The typical solution to this problem is to try and develop a new class of antibiotic. This is the sort of discovery that would bring fame to the scientists and fortune to the pharmaceutical companies that pulled it off. But their success would be short-lived: There would be some bacteria, just like before, that develop resistance. We would find ourselves back at square one — thanks a lot, Darwin.

That’s why Guardabassi and his team from the University of Copenhagen Center for Control of Antibiotic Resistance are taking a different approach by developing their helper drugs. If a bacterial cell is a medieval castle under siege, then antibiotics can be seen as a surrounding army trying to breach the perimeter and burn the castle to the ground. In this scenario, it’s still the antibiotics that do all the dirty work — Guardabassi’s helper drugs just provide them with a battering ram so they can break down the front gate.

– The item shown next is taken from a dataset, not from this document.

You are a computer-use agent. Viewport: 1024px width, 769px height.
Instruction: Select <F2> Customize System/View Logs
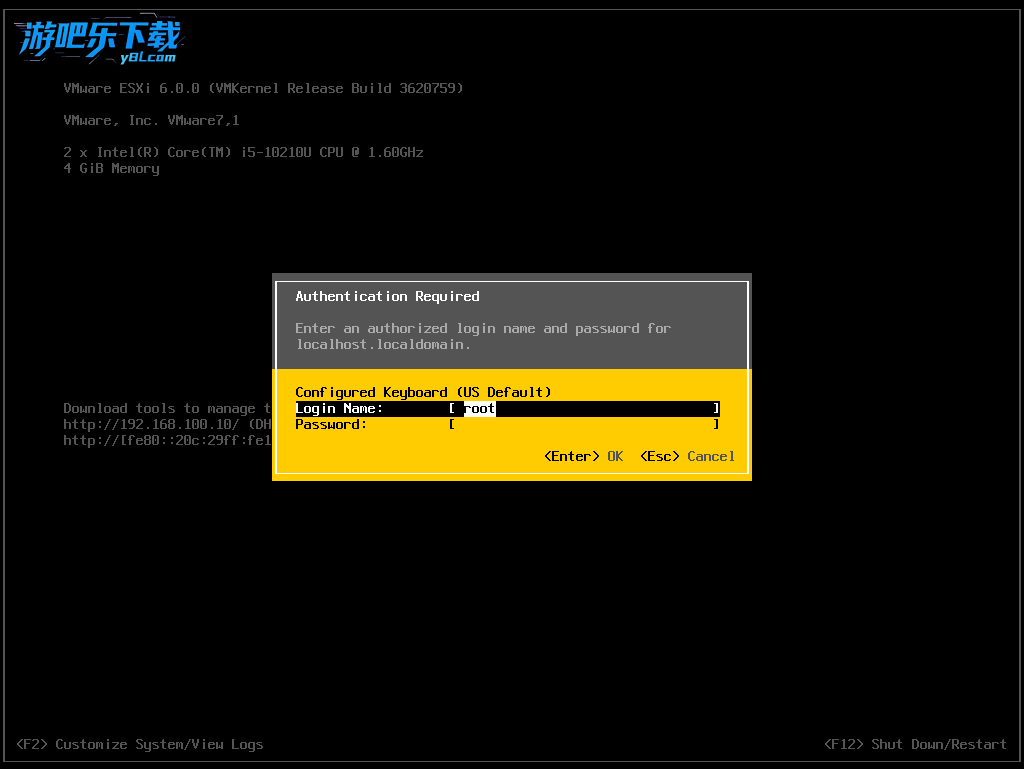coord(140,744)
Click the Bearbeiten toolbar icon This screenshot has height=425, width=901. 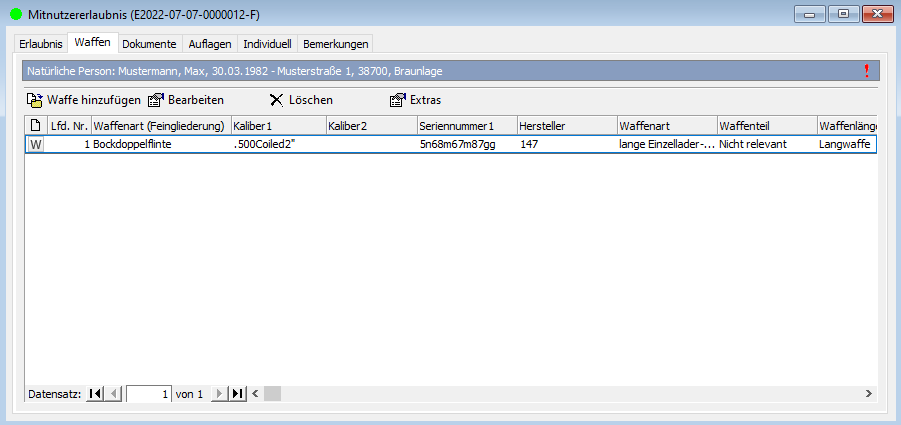coord(156,100)
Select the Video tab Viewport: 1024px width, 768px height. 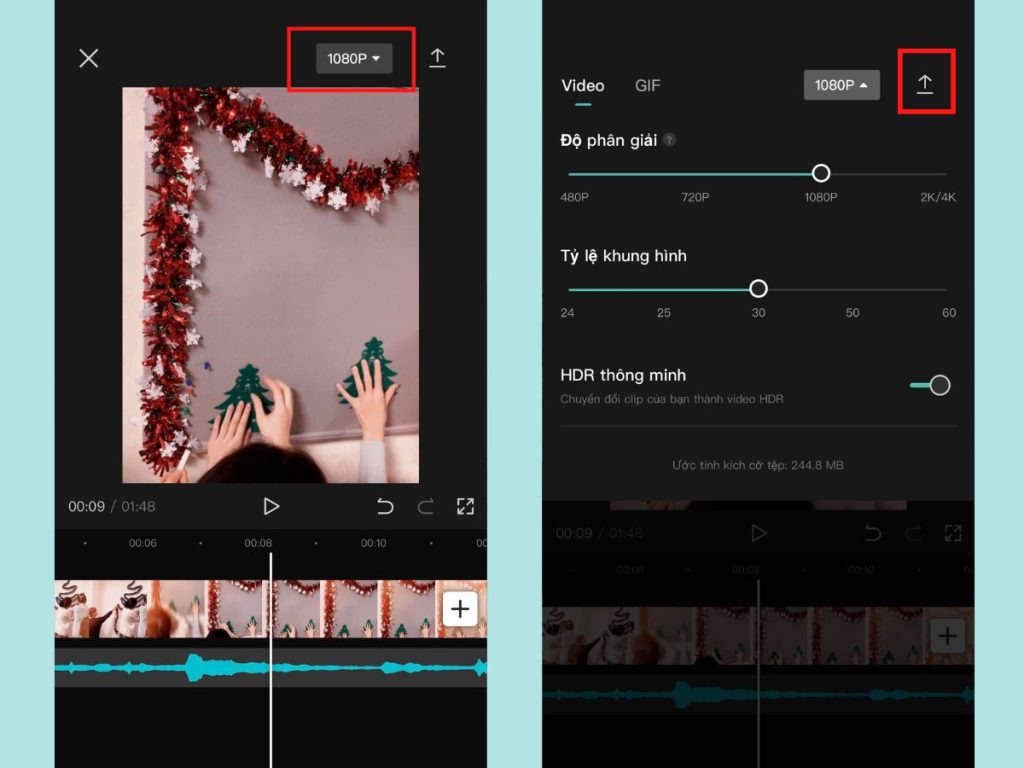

His ultimate goal is to not only make antibiotic drugs more effective but to make it possible for doctors to prescribe lower doses, which would slow the development of new resistant strains. This is the focus of Poulson’s research at Wisconsin, too. He conducts susceptibility screenings on samples sent in from dairy farms around the country, though most are from nearby farmers. The data from his surveys reveal which strains of bacteria can resist which drugs so he can give clinical recommendations to farmers and veterinarians. He says lately he’s been seeing a larger number of strains that can resist multiple drugs, most likely because resistance evolves over time.

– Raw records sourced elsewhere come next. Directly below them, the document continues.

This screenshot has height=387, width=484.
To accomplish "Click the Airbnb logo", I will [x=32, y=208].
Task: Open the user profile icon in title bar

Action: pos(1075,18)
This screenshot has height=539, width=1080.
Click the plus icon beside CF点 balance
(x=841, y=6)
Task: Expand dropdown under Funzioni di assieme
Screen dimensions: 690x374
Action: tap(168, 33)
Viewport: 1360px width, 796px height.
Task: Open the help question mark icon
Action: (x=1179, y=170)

“…we found that changes in use either by discontinuation of a drug or more appropriate use decreases resistance, which makes intuitive sense,” says Poulson, though so far, his findings are correlative.

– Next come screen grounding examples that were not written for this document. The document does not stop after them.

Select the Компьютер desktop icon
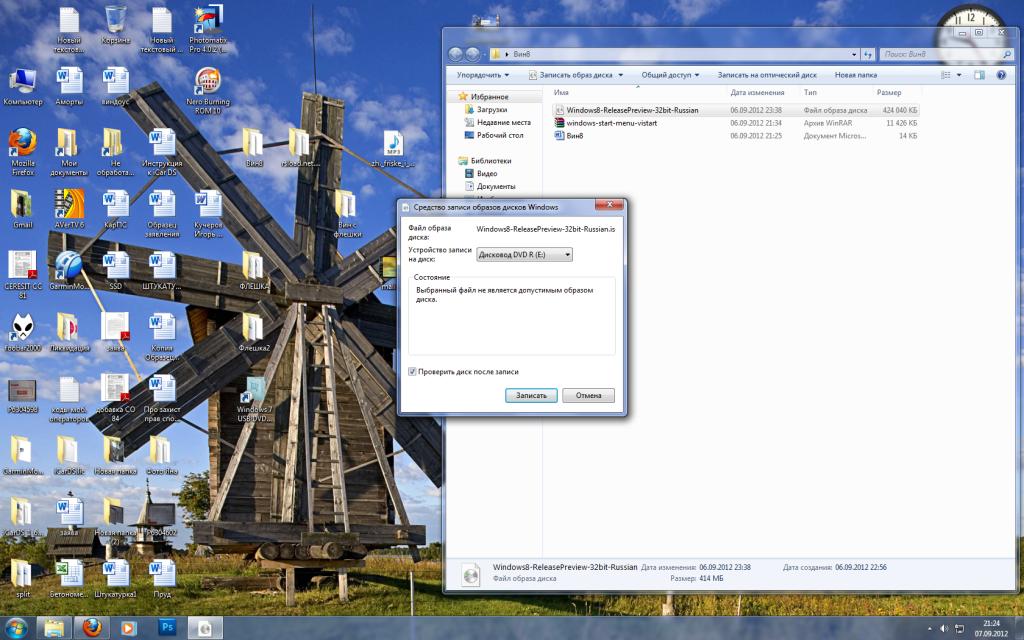 [x=22, y=82]
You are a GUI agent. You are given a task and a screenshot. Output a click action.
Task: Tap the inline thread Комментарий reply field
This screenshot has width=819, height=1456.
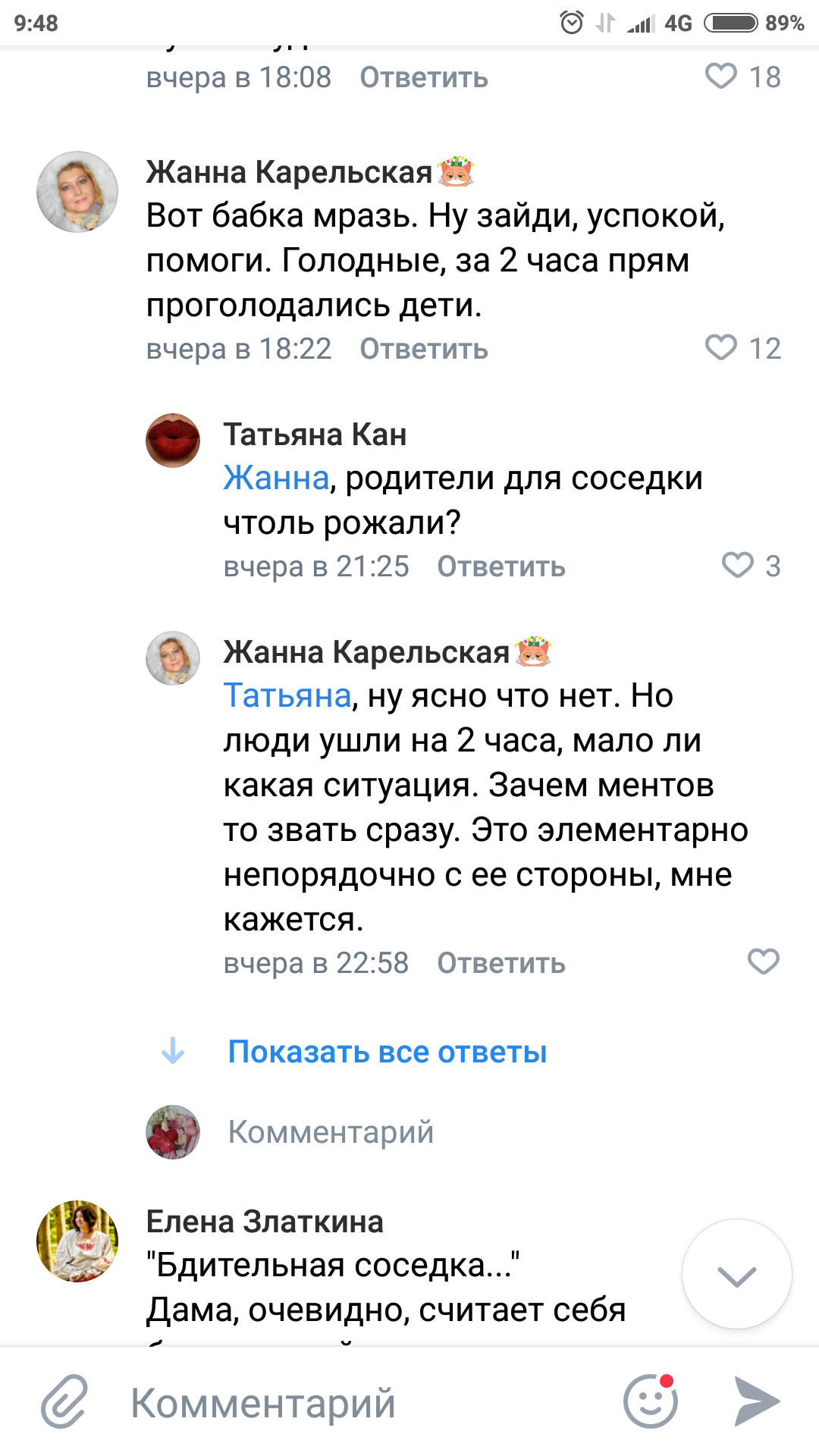[x=331, y=1132]
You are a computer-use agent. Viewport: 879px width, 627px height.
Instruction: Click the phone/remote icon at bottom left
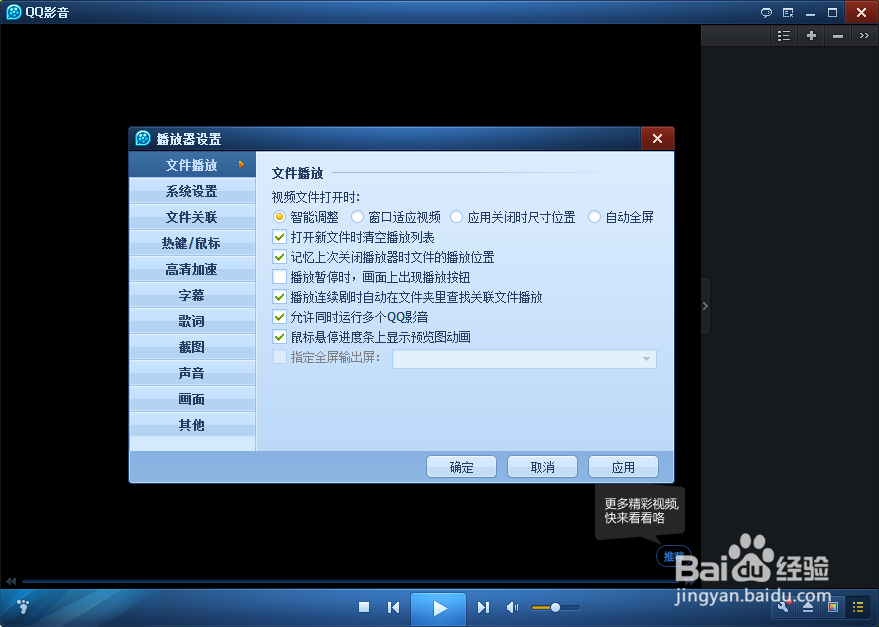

Guardabassi focuses his work on bacteria that are important health threats. He’s worked on helper drugs for Klebsiella pneumoniae, a bacterium that can cause bloodstream infections and meningitis, as well as harmful strains of E. coli that lead to serious intestinal diseases.

His elegant approach to weakening drug-resistant bacteria — first sequencing their genetic structure, then finding out which genes are keeping the antibiotics from working, and finally developing a helper drug that will turn them off — could help slow the spread of infections not only in food animals but in people as well.

For example, in cases where antibiotic-resistant cells physically prevent antibiotic medicines from entering and wreaking havoc, Guardabassi has developed a way to turn off the genes necessary for strong bacterial cell walls, weakening the cells’ outermost defenses. More recently, Guardabassi’s research suggests that he figured out how to turn off some of the genes that are directly responsible for fighting off the antibiotic.

He has contacted a number of pharmaceutical companies that are reviewing his work and, according to Guardabassi, have expressed interest.

These developments are much needed. Poulson says that his lab recently discovered a new mechanism by which Salmonella bacteria — one of the most common causes of food poisoning — spread antimicrobial resistance. He and his colleagues learned that in Salmonella, the instructions for fighting antibiotics are contained in plasmids rather than chromosomes, so it can be shared among bacteria without needing to wait for the resistant bacterium to multiply and spread.

Guardabassi now conducts much of his research in an unlikely setting: the balmy Caribbean island of Dominica, home of Ross University. When he’s in Europe, he spends at least part of his time teaching veterinarians how to better manage antibiotic use both in medical practice and on farms. But in the West Indies, that’s not the best use of his time. “Here on the island there are four or five veterinarians practicing, so I don’t have much to teach here,” he says. Instead, he focuses on developing those helper drugs, confident that his labors will eventually lead to a whole new way to confront antimicrobial resistance.

“There is a long way to get there, but I am determined to use the rest of my career to accomplish this goal,” Guardabassi wrote in an email, saying he hopes to begin collaborating with a pharmaceutical firm soon. “I think if you have a good idea that can solve problems, you can find someone interested in it,” he says. “I’m optimistic by nature.”